Metropolitan Police Commissioner Sir Ian Blair has said that celebrities who are pictured apparently taking drugs should be put on trial to prove they were snorting talcum powder and not cocaine.
Blair said he wanted juries to decide whether famous figures caught on film were indeed taking illegal drugs even if it was impossible for police to prove what the substance actually was.
But his comments, which came as a new report disclosed that Amy Winehouse and Kate Moss are seen as leading role models by many teenage girls, have been criticized by the country's top prosecutor, Sir Ken Macdonald.
Sir Ian wants the Crown Prosecution Service to look again at current rules which state that police cannot charge someone if they are unsure what substance they have been filmed taking.
Many public figures including Winehouse and Moss have escaped prosecution despite the publication of video footage, which appeared to show them taking drugs.
"My position is that a sensible jury would not expect people to be sniffing talcum powder," the Telegraph quoted Sir Ian, as saying.
"I expressed my concern over the Kate Moss stories, we did that investigation and we hit the same issue.
"At the moment the law says you must be in possession of a Class A or a Class B to be prosecuted. If you are seen on film then nobody can tell what the substance is.

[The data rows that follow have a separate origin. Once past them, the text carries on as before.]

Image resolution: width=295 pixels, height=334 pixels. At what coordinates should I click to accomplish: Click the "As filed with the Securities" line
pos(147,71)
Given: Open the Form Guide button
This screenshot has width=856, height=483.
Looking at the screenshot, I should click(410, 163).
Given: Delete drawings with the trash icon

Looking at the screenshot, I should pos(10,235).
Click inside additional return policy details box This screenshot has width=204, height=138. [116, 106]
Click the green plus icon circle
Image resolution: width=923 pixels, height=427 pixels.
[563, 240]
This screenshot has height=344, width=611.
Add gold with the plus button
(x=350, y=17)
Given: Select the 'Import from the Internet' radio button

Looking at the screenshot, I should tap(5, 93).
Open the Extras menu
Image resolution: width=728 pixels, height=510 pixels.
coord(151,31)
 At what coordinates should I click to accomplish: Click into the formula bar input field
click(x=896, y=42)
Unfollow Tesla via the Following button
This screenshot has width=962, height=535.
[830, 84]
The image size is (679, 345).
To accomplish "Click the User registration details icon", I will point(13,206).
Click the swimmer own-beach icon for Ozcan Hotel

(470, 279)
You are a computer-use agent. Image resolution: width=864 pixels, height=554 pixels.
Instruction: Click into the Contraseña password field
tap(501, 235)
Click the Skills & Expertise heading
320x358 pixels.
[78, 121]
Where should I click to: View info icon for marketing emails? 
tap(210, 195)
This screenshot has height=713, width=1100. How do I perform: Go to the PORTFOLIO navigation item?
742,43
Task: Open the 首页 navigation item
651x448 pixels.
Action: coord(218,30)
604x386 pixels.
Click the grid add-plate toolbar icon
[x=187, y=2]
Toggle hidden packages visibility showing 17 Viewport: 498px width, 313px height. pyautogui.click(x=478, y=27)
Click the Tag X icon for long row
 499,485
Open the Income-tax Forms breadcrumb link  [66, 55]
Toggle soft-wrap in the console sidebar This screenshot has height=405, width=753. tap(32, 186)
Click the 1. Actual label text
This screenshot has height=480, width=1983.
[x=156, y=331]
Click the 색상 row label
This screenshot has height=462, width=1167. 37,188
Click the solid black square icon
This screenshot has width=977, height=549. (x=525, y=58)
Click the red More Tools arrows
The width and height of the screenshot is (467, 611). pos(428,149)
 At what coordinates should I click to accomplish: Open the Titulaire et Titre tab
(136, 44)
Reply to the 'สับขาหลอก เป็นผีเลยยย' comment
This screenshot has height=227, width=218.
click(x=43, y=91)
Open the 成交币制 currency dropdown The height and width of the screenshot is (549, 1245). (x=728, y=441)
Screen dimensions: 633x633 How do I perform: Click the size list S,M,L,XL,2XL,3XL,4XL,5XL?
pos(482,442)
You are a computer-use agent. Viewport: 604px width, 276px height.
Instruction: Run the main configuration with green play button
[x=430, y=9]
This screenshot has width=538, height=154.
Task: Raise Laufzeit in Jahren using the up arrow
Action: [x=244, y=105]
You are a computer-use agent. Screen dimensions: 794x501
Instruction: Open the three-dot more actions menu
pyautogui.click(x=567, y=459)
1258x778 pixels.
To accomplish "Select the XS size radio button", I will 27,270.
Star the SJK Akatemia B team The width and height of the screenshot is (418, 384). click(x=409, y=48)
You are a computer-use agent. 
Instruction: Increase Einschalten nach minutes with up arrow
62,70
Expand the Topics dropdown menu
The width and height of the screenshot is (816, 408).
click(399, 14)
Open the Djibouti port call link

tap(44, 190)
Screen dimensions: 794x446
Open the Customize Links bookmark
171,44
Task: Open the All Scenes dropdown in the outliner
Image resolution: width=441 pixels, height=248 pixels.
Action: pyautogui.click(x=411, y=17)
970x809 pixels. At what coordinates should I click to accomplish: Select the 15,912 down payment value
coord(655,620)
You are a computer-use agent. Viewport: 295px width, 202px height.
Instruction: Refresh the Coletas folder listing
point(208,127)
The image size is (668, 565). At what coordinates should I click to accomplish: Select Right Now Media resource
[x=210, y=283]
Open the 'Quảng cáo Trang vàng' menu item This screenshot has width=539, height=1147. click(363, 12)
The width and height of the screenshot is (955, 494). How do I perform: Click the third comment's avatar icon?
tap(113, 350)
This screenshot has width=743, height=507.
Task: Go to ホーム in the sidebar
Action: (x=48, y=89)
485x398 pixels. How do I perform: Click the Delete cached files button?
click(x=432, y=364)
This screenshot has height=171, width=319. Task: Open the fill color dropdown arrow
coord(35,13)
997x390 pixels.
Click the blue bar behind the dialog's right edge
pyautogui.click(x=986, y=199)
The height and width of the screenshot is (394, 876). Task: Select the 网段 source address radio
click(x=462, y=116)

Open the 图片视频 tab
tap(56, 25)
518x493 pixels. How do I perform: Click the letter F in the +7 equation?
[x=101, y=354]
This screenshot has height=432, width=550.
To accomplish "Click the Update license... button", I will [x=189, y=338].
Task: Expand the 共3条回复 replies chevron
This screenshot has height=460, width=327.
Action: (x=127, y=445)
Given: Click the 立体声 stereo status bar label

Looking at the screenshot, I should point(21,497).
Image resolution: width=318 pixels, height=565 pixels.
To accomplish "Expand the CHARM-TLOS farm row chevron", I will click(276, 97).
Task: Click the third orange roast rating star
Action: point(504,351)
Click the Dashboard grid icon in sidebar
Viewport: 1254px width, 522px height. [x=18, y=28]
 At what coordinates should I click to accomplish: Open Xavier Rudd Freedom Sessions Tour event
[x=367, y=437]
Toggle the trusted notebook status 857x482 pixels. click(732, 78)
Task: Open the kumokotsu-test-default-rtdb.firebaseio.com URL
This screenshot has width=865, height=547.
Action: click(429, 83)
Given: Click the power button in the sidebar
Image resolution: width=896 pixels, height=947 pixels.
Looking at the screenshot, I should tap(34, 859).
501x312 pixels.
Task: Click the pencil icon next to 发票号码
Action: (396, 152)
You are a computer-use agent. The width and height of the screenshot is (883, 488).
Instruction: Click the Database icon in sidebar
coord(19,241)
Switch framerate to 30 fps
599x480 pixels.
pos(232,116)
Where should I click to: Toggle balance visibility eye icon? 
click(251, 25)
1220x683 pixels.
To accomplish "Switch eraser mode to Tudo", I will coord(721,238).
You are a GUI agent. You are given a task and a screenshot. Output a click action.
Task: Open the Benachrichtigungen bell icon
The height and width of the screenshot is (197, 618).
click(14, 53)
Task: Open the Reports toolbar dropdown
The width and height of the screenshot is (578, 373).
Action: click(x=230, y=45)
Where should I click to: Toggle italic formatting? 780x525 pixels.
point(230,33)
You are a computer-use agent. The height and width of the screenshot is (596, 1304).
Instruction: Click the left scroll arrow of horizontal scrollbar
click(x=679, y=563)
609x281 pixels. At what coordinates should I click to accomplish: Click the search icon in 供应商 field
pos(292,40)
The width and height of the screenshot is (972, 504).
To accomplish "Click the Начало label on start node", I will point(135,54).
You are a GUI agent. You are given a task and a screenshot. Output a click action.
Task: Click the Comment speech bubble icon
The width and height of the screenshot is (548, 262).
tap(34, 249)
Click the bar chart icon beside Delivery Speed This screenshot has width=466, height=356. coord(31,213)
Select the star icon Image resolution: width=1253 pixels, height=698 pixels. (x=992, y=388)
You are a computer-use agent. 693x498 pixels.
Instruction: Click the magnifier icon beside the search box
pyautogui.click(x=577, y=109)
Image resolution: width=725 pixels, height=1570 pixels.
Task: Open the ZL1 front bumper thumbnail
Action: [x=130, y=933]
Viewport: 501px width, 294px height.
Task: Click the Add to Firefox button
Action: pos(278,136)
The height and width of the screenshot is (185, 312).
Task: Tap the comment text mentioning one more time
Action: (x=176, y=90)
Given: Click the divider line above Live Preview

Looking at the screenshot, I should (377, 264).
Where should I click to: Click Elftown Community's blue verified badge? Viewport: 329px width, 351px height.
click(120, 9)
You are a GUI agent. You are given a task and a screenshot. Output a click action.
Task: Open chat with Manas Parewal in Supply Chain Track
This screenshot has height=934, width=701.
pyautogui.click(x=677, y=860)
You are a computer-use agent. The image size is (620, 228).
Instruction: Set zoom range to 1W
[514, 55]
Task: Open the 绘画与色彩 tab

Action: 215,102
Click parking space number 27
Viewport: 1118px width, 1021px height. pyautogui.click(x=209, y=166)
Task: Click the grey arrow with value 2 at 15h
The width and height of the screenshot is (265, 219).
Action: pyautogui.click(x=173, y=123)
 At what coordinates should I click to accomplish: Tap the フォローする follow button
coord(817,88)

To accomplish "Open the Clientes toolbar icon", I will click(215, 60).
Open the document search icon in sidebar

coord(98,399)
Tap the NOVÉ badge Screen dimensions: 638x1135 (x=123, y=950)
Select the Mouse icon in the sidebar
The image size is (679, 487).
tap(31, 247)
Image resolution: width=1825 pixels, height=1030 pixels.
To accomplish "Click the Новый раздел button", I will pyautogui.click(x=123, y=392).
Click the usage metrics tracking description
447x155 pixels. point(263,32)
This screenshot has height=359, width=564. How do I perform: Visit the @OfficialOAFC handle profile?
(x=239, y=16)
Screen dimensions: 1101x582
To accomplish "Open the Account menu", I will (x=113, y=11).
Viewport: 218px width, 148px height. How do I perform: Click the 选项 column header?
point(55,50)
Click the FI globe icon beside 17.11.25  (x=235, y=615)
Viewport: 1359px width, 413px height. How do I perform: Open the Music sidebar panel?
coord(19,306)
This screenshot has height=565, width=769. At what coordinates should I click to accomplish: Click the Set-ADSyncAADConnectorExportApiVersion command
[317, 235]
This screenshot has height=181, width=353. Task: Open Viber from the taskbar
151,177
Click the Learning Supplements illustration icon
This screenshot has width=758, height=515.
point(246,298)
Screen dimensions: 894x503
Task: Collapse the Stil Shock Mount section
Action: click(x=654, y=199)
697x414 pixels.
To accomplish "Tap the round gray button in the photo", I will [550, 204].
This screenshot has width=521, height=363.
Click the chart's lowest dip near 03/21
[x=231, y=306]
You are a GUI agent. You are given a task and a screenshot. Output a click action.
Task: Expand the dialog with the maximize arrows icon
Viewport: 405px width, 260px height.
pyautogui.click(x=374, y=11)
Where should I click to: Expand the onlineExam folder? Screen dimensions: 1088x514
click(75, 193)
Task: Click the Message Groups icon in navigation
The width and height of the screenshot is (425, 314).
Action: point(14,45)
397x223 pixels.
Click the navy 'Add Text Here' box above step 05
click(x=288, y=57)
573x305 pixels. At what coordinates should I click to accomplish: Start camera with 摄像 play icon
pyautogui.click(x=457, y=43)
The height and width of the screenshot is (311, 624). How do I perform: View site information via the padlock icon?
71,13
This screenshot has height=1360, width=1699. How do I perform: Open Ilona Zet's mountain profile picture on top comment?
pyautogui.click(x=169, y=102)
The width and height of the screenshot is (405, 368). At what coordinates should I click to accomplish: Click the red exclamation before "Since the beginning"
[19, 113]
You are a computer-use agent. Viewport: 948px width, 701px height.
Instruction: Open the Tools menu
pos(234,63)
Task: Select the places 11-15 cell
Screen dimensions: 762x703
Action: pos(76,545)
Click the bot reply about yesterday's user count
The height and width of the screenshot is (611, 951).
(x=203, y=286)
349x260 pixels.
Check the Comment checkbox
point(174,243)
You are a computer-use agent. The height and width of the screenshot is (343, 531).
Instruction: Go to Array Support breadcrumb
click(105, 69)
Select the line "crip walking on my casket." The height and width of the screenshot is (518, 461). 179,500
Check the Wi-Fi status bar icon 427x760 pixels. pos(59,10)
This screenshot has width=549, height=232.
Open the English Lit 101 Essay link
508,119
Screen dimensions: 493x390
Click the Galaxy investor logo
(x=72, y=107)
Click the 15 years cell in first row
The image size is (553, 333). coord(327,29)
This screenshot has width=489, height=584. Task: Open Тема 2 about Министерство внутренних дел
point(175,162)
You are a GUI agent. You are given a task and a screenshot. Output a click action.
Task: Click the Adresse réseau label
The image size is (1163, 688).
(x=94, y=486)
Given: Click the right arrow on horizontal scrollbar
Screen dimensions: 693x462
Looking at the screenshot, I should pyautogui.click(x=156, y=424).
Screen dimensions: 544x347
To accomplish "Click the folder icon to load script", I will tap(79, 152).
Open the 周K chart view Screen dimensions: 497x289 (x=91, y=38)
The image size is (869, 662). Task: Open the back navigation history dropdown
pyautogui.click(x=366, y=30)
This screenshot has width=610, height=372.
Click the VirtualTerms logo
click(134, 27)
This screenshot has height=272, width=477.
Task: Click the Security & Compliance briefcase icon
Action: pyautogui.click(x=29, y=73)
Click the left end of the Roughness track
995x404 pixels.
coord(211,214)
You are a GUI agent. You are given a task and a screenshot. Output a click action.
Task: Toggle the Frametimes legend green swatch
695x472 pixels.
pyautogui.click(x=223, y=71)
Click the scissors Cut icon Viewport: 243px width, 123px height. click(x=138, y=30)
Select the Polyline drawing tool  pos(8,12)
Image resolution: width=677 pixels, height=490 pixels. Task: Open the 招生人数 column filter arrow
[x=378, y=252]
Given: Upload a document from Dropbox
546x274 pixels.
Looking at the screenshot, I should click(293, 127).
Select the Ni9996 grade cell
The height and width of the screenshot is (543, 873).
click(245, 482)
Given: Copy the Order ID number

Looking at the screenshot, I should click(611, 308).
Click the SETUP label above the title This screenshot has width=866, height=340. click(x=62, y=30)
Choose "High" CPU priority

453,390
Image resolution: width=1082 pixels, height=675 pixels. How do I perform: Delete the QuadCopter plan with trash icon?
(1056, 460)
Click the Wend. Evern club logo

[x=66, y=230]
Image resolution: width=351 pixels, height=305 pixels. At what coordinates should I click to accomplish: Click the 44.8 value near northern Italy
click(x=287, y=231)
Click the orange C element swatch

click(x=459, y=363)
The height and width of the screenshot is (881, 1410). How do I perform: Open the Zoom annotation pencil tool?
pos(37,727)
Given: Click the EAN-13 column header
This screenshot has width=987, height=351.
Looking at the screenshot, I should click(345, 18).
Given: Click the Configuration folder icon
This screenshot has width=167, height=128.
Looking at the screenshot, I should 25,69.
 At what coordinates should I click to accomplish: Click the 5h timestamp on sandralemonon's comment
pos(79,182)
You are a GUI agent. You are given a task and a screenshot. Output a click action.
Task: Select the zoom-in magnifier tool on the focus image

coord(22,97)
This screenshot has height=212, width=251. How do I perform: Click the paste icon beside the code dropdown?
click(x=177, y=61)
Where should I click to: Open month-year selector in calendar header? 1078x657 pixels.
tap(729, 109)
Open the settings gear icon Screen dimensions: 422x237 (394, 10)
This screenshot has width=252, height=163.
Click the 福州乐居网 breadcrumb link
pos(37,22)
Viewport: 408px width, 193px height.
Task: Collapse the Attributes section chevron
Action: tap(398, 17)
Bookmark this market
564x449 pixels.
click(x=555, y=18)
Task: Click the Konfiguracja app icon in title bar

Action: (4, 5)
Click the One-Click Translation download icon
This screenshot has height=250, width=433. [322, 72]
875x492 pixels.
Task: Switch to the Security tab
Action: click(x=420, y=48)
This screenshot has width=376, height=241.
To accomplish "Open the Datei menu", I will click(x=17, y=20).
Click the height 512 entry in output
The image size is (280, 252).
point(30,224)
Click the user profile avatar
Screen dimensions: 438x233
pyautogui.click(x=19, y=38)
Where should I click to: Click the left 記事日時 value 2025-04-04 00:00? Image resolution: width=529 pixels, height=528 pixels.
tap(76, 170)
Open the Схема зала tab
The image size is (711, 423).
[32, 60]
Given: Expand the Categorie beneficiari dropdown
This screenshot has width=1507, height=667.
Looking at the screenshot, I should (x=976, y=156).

"I think it is reasonable for a jury to say: 'you convince me that you are taking talcum powder' because it is an unusual way to take it," he added.
But Sir Ken, the Director of Public Prosecutions, accused Sir Ian of "completely misunderstanding" the law and said that he was "extremely surprised" that the Metropolitan Police commissioner wanted stars to face a jury if they are caught on camera apparently snorting cocaine or smoking crack.
He claimed the suggestion that the CPS does not pursue drug-taking celebrities is "completely untrue".
Sir Ken said: "I'm extremely surprised by comments attributed to Sir Ian Blair. If he is accurately quoted he appears to have completely misunderstood the law.
"The issue was not whether the white powder that Kate Moss was snorting was cocaine or talcum powder. The law required us to prove that it was either a class A drug or a class B drug. We could only base our case on one of these options.
"It was impossible for us to do this since cocaine - a class A drug - and amphetamine - a class B drug are both white powders."